Regarding the plea reductions: as a new prosecutor, I always got "offers" from defense counsel to plead to nonmoving violations, often combined with an offer to pay a higher than usual fine, in order to preserve the defendant's licensing or insurance status. I see nothing wrong with that in general, as it saves the State the cost and effort of a jury trial, and saves the defendant the risk of conviction. As a rule, I always required it to be something the defendant actually did. I remember one time in Muscatine county when defense counsel, the defendant, the officer, and myself were all reading through citation books, trying to find something, anything that the defendant could honestly plead guilty to. We did eventually find something, though I believe it took us about a quarter of an hour (almost as long as the trial would've taken, so I was actually being quite nice). So the scenario is not that unusual, but I think the infraction is real. You can't just make up a charge out of thin air.

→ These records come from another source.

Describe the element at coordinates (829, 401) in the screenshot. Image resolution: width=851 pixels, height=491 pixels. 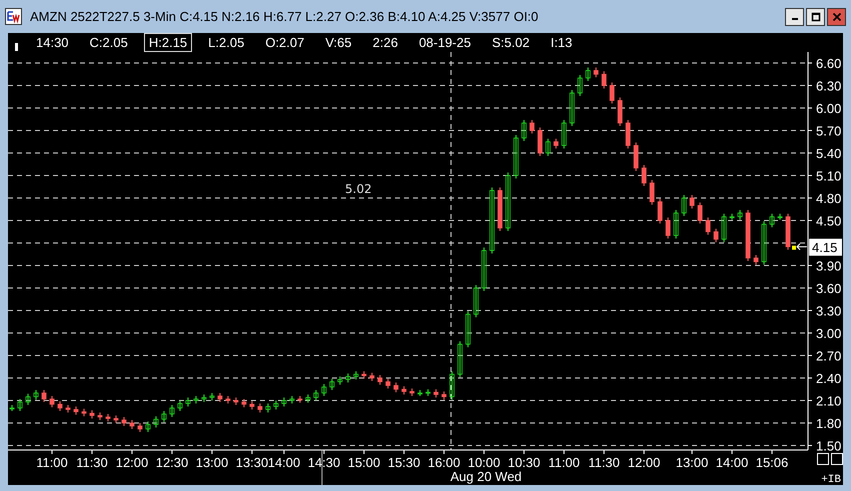
I see `price-axis-label: 2.10` at that location.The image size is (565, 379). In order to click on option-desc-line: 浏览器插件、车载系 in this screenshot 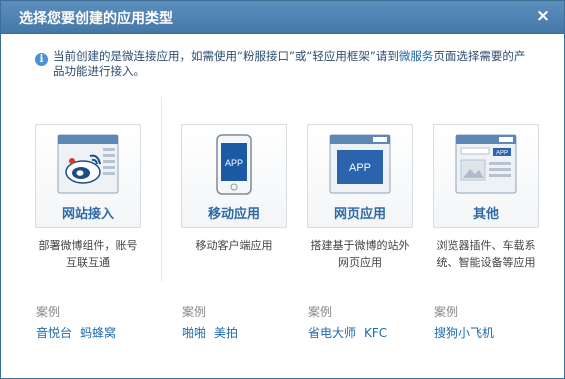, I will do `click(486, 246)`.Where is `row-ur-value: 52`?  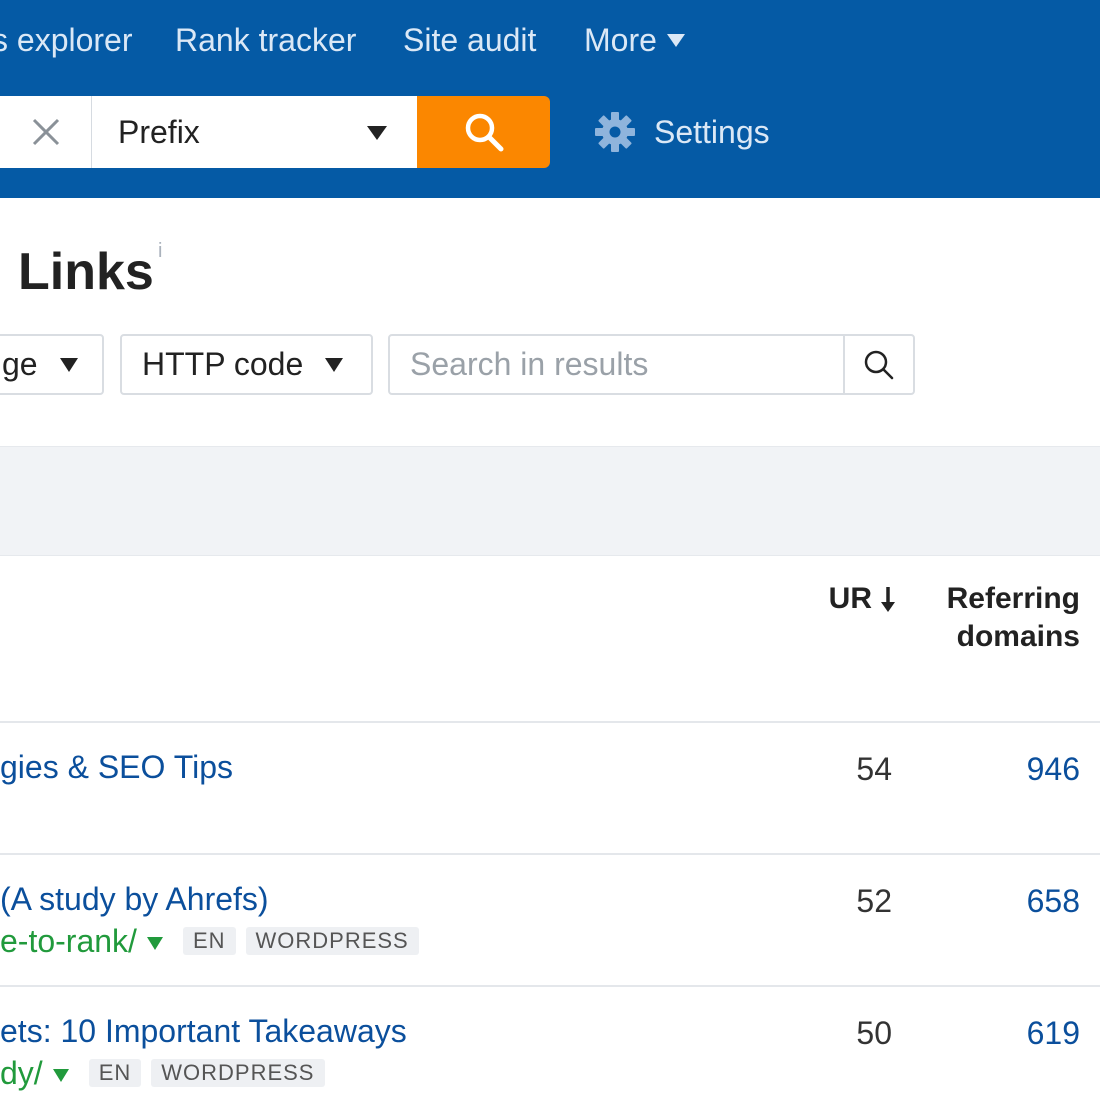
row-ur-value: 52 is located at coordinates (874, 901).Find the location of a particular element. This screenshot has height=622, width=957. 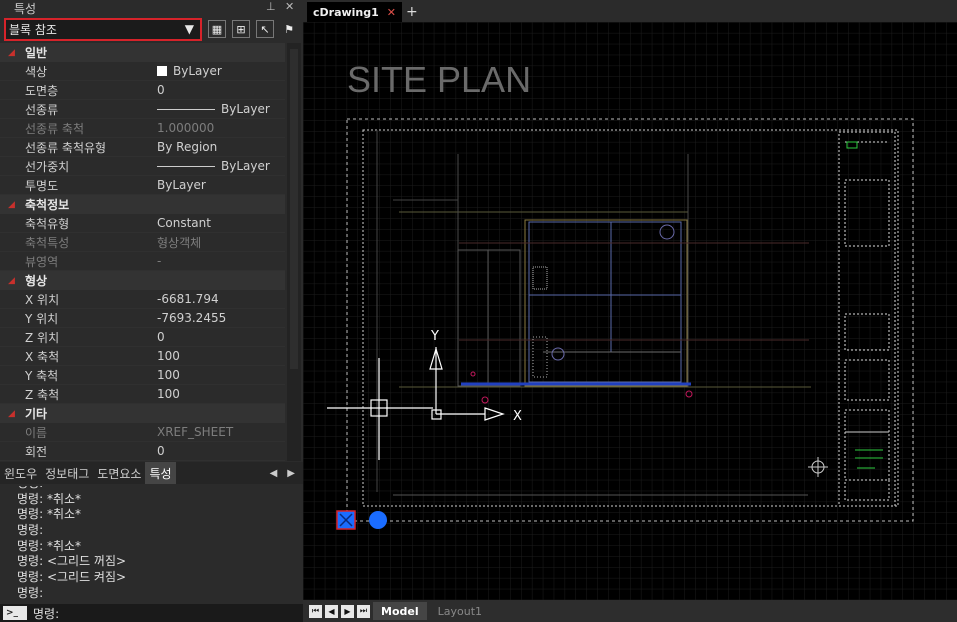

property-row: 회전 0 is located at coordinates (142, 452). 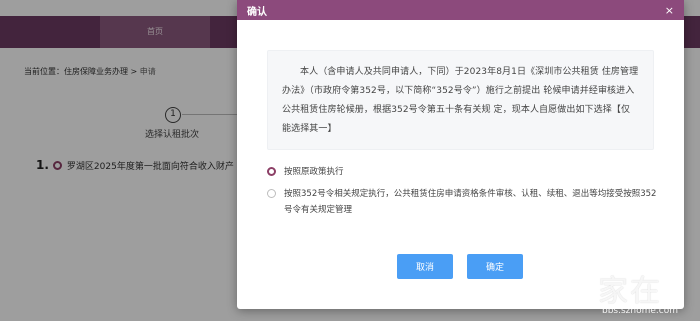 I want to click on option-original-policy: 按照原政策执行, so click(x=462, y=172). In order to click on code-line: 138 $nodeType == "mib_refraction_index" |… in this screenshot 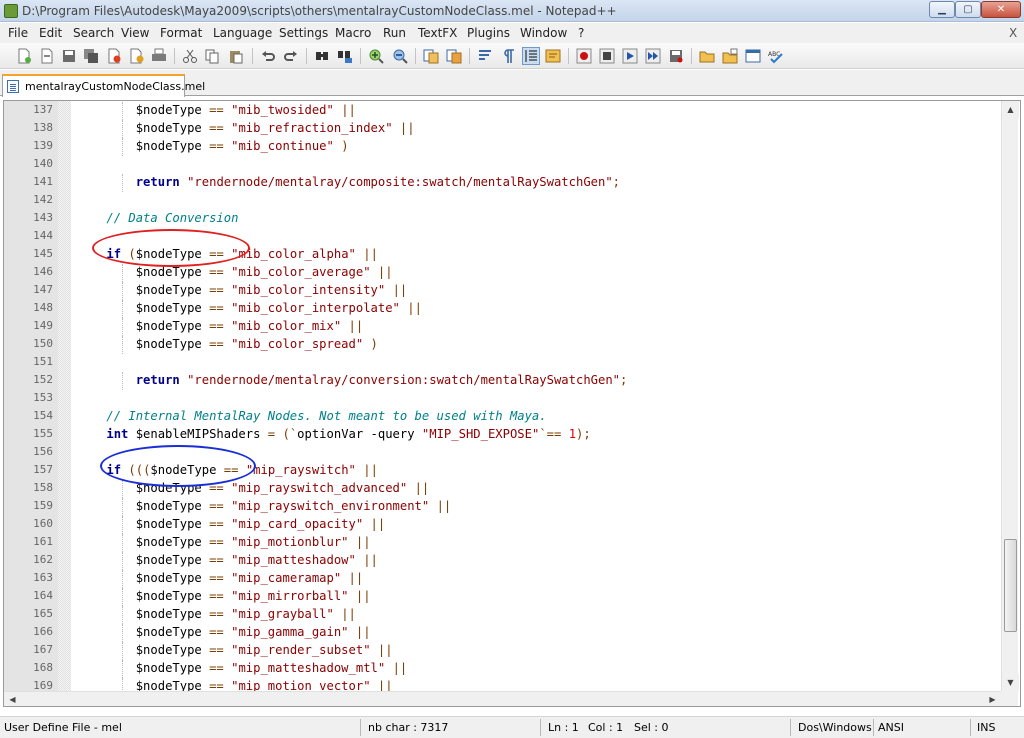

Regarding the conflicts of interest: This opinion basically lays down the blanket rule that city attorneys cannot represent criminal clients on any state charges originating by the police department of the city which the attorney represents. I think that's a bit of a departure from what was understood before. In this case, Howe took it too far in trying to wear two hats at the same time. Not such a good idea, to put it mildly. But I recall other city attorneys who would take defense cases in which there were no city charges pending, but the tickets were written by the city police. In other words, one guy, two hats, but worn at different times. How this system would come about involves the economics of rural Iowa: in most very rural counties, there is a sheriff's office, and the city police force of the town constituting the county seat. If the other towns even have a police officer, it's usually some guy from the county seat town working a second job on his down time. The state patrol is there, but under the current budget constraints they're usually spread pretty thin. So many of the state charges will be brought by city police officers, wearing one hat or another. Meanwhile, the city attorney position in those areas will probably not carry a sustainable salary - rural cities can't afford that much. So the city attorney keeps a private practice to make up the difference. Defense work is a decent chunk of that practice, and the theory was that so long as there was no actual conflict between the parties, it's okay (the two hats non-simultaneous scenario). I think this case changes the picture slightly by basically limiting the criminal cases the city attorney can take to those originating with the sheriff's office or the state patrol. One guy, one hat. Period. I don't think it's an incorrect analysis, the Court is quite right in pointing out that the public could well think the city attorney was somehow "in cahoots" with the officers to fix cases if he takes defense work involving those same officers, even if he doesn't push the line like Howe did. But I understand why the system got that way . . . and I hope tax work and wills pay well these days.